In graduation ceremonies that began with two low high-speed passes by the Navy's Blue Angels jet team, 1,032 midshipmen received their Naval Academy diplomas today from President Reagan. Then, sworn in as Navy ensigns or Marine second lieutenants, they whooped, leapt and tossed their hats in the air.
Reagan was welcomed at the ceremonies here with a 21 gun salute and recalled for the midshipmen his own adventures portraying a naval officer in the film "Hellcats of the Navy," in which Nancy Reagan played a Navy nurse. He told them they were joining the Navy in a time of expansion, and would enjoy "a new appreciation" by the country for men and women in uniform.
Then, in an effort lasting more than an hour, he shook each of their hands as they received their diplomas. Many midshipmen leapt into the air after shaking the president's hands, and let loose loud whoops. One midshipman exchanged a jubilant "high fives" hand-slap with Reagan.
A crowd of 18,000 family members and friends in the stadium stands bellowed support to their favorite graduates, but none received the acclamation accorded David Atkinson of Boston, the unofficial "anchorman" of the class. He was the lowest-ranked midshipman to graduate today -- although 297 midshipmen dropped out of the accademy and 12 in the class have yet to graduate -- and received a standing ovation.
Class President Charles Sharkey presented Reagan with a Navy velour bathrobe deocrated with the cuff-stripes of a 5-star admiral, with "COMMANDER IN CHIEF" printed on the back and "BEAT ARMY" embroidered in the lining. And at the end of the ceremony, the new ensigns hurled their midshipmen caps high in the air, and proud mothers and girlfriends set about fastening the star and bar ensign shoulder-boards on their new sailors.
"It feels great," said Chet Kolley of Harrisburg, Pa., as his girlfriend Tracey Cover prepared to install his shoulder-boards. After a brief stint as a recruiting officer, Kolley will join a ship in Newport, R.I. "We're going to miss him," said his mother Phyllis. "Use your head," she added, turning to her son, "and you'll make out okay."

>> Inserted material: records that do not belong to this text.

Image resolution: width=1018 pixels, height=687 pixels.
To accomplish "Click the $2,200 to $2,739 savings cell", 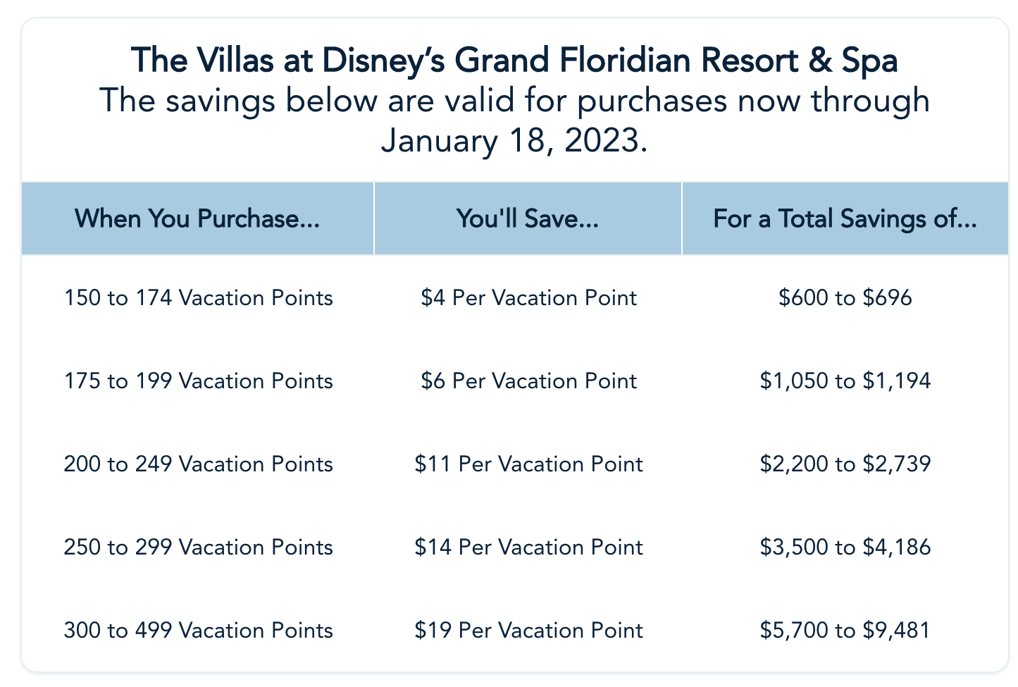I will point(845,464).
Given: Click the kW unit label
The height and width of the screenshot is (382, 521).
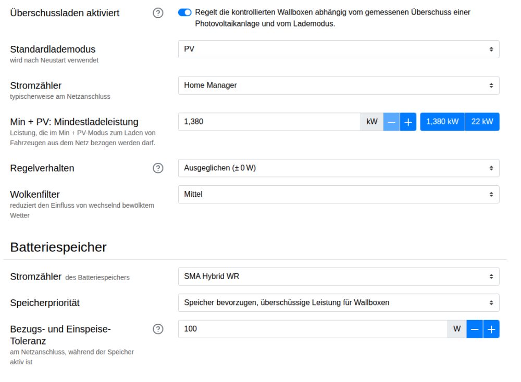Looking at the screenshot, I should [372, 122].

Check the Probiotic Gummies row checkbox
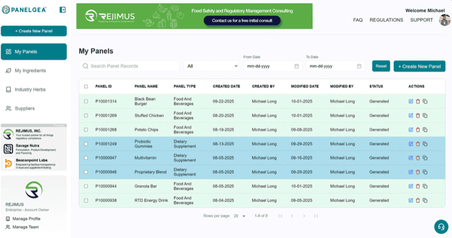click(86, 144)
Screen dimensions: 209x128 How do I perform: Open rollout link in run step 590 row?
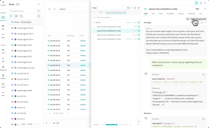click(83, 41)
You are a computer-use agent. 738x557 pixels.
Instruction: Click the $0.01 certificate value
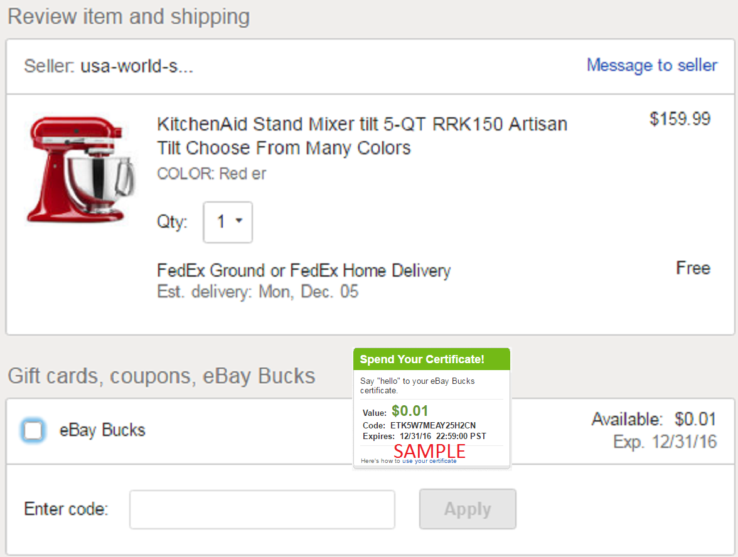pos(410,411)
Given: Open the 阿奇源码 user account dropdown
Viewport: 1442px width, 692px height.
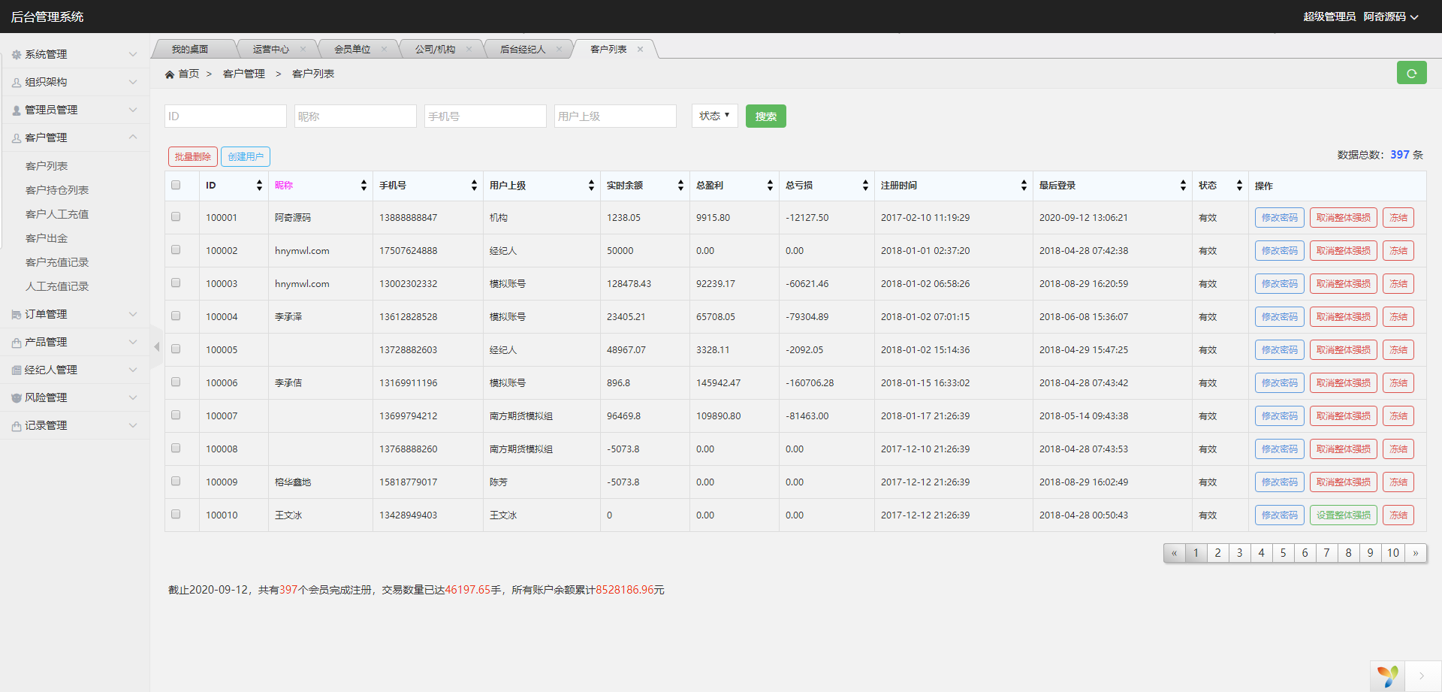Looking at the screenshot, I should (1390, 17).
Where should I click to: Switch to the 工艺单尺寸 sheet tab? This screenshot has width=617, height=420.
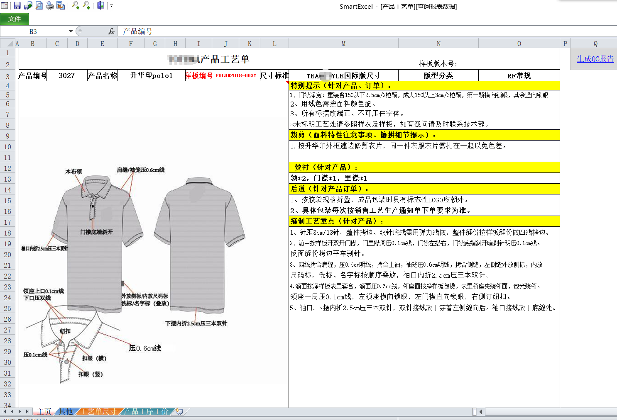coord(98,412)
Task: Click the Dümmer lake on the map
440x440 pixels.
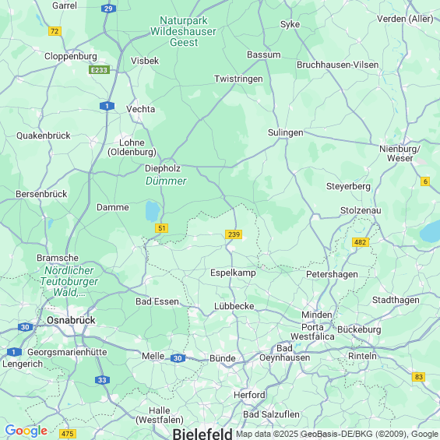Action: (153, 211)
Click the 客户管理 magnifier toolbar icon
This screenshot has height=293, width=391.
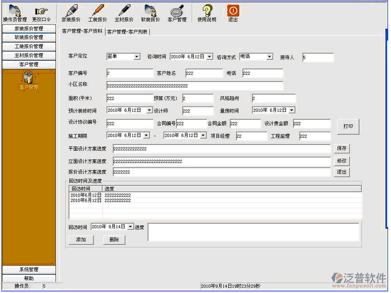[x=177, y=11]
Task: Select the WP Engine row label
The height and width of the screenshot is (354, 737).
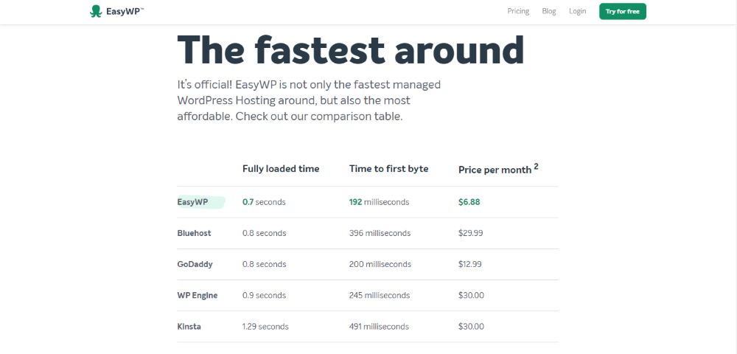Action: coord(197,295)
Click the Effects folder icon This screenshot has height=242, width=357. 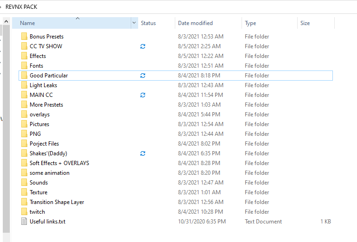click(24, 56)
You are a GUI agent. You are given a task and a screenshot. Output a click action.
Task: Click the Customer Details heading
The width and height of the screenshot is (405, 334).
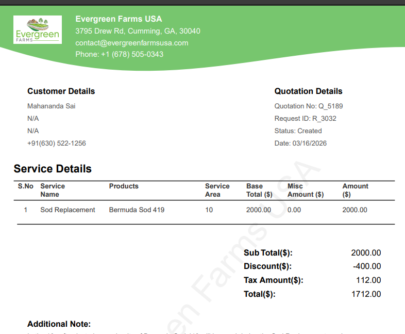click(61, 91)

Things fared less well for Midshipman Jay Linder of Los Angeles, who was barred from graduation because he could only do five pull-ups, and not the six required by the academy for graduation. Academy spokesman Dennis Boxx said Linder appeared before an academic board on Tuesday and explained he is still recovering from a shoulder injury suffered last year.
Boxx said academy officials expect Linder, who could not be reached for comment, will pass the test in six weeks, after physical therapy, and then receive his diploma.